D'ombre et de silence is a rather generous collection of his piano compositions. Robert Levin serves as host and performer for the program (along with Ya-Fei Chuang during the "Figures de resonances" for two pianos), and brings a wealth of personal insight to the works. Levin met Dutilleux in the late 1970s via the pre-eminent French music instructor Nadia Boulanger. Since that time they have remained both friends and colleagues, and Levin brings that innate knowledge of the composer's music to bear in these highly nuanced performances.
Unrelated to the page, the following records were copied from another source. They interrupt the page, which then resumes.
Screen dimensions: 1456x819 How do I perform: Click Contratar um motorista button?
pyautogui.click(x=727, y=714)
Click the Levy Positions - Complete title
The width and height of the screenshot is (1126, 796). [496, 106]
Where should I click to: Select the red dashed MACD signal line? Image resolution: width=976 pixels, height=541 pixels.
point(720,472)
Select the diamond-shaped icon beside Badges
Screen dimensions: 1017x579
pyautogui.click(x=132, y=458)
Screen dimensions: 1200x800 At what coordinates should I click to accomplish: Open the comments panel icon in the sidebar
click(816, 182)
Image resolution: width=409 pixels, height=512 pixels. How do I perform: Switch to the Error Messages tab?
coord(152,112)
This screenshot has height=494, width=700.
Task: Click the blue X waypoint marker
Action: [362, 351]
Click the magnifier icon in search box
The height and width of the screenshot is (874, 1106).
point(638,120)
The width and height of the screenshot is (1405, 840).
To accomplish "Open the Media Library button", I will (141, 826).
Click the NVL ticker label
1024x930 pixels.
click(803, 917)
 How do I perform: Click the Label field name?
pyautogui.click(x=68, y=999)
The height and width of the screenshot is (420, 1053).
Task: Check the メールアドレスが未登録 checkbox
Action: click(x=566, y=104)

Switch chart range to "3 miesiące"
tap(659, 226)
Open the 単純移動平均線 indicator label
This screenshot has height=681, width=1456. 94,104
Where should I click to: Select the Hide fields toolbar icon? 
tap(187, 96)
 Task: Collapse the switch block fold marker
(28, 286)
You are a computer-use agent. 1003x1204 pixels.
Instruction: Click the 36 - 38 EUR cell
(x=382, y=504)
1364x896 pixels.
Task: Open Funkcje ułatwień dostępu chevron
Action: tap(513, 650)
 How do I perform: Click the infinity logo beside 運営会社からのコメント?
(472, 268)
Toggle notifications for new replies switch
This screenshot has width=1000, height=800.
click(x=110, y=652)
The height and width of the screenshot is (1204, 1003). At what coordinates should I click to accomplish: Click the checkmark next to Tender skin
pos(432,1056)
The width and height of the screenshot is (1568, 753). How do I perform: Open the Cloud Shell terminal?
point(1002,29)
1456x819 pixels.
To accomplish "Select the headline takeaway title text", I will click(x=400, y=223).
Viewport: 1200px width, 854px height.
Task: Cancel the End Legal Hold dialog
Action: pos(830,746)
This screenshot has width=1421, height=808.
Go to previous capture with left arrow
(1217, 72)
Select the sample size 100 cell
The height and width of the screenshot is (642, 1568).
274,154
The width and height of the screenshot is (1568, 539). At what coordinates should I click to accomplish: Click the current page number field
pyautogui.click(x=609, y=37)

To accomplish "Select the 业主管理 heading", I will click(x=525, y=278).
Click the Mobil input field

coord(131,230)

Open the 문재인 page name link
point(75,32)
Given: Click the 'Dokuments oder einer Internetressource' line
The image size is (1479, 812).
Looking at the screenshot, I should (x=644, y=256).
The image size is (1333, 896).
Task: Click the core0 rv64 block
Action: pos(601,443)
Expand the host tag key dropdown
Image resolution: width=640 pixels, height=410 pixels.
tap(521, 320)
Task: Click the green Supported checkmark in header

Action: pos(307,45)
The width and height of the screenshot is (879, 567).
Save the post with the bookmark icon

After the brief introductory piece "Petit air a dormir debout", the disc opens into the primary work of the first half, Dutilleux's "Sonate." Not only is it one of the composer's most popular works, but it establishes a wonderful overview for much of the rest of the music that follows. Partly because in some respects it contains elements of all the styles that follow. Dutilleux's influences and direction can be difficult to pin down, except to simply observe that they are the culmination of many trends that both preceded and grew with him. In the "Sonate" you can catch glimpses of everything from Prokofiev to the more current piano works of John Corigliano, while at the same time never landing squarely on any of their styles. The work fairly sparkles with hints of recognition while developing something both refreshingly familiar and decidedly unique. And far from being schizophrenic, these various bits are expertly and meticulously woven into their own cohesive sound world.
The "Sonate" feels the most fully realised of the works on the disc, as most of the other works are shorter and wear their influences a bit more on their sleeve. The two movements from "Au gre des ondes" offer more than a slight nod in Satie's direction, while "Blackbird" feels almost alive, and that it might have actually been taken from transcriptions of real blackbird songs.